See first comment for a better version which is only 17 bytes.
but it does assume that kernel32.dll is the first one whose name is that long. Old style, Win7-compatible, 17 bytes:
push 30h
pop esi
fs:lodsd
mov eax, [eax+0ch]
mov esi, [eax+0ch]
lodsd
xchg esi, eax
lodsd
mov edx, [eax+18h]
What a RAPE Peter. InLoadedOrder list proved to be better.
By the way, the xchg/lods could be mov eax, [eax], still 2 bytes, more readable…
Yes, but it looks more like the old way using lodsd. :-)
How do you get the fs:lodsd thing to assemble in FASM ?

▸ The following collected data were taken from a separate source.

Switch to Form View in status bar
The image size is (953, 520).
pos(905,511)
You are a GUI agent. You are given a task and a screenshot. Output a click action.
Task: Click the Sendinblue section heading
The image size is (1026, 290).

As the original snippet suggested,
use:
DB 0×64; LODSD
Hi arkon,
site looks very nice.
my 2 explaining papers
PEB 64
http://sites.google.com/site/x64lab/home/notes-on-x64-windows-gui-programming/exploring-peb-process-environment-block
and custom GetProcAdress
https://sites.google.com/site/x64lab/home/notes-on-x64-windows-gui-programming/customizing-the-getprocaddress
Cheers,
Hi Arkon, a 15 byte version
PUSHL $0x30
POPL %esi
LODSL %fs:(%esi), %eax
MOVL 0x0C(%eax), %eax
MOVL 0x1C(%eax), %esi
LODSL
; Here 0x08(%eax) will contain the address of kernel
PUSHL 0x08(%eax)
…. Use -0x4(%ebp) for access to the module
nasm does not like LODS EAX, [FS:ESI] so one should keep only the LODS.
Agustin, your code will fail if kernel32 is in the place you expect it, and that happen ITW.